• OBJECTIVE: Rewrite the listing below, replacing every "Open" with "Select" and changing nothing else. Leave out the pictures.

▬▬▬

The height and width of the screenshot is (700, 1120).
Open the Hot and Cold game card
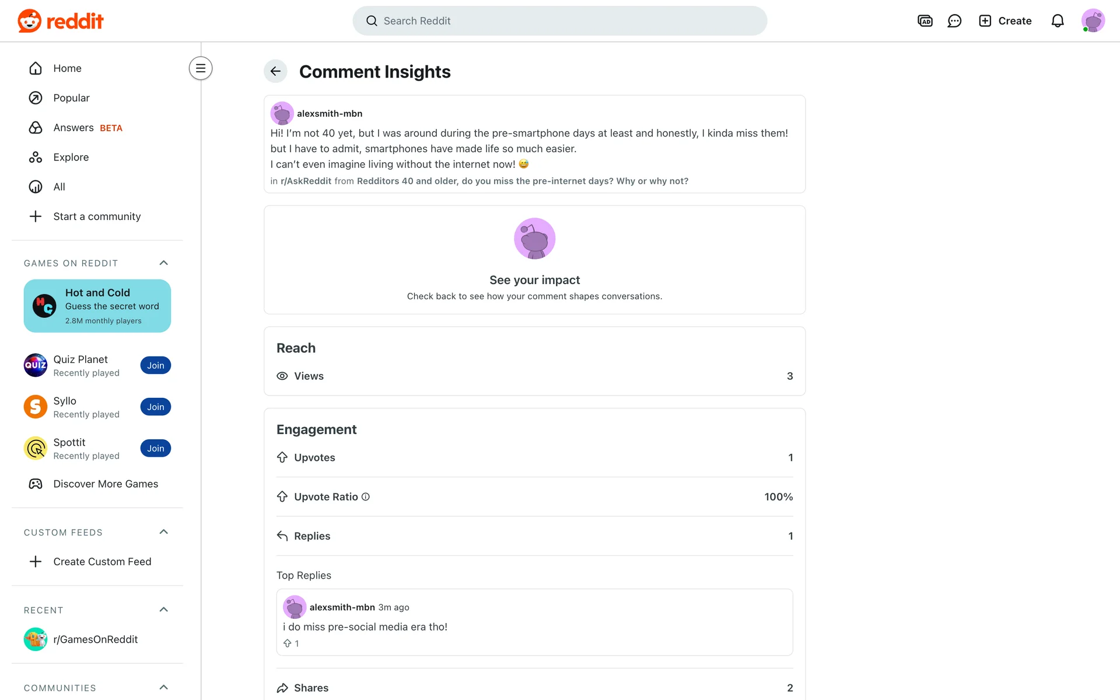97,306
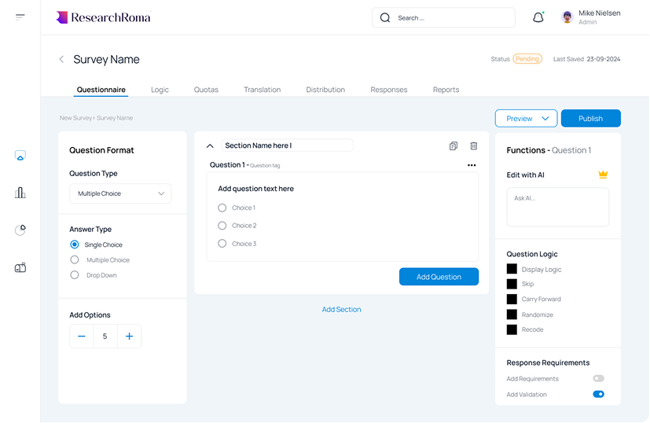Click the crown icon beside Edit with AI
This screenshot has width=650, height=423.
[603, 175]
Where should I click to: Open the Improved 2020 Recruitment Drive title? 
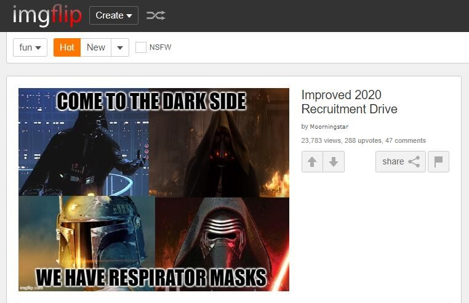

▬▬▬

• EXPECTED ANSWER:
The height and width of the screenshot is (700, 1120).
Select the Hot and Cold game card
97,306
Click the crown icon beside Edit with AI
This screenshot has width=650, height=423.
[603, 175]
Where should I click to: Select the Improved 2020 Recruitment Drive title? 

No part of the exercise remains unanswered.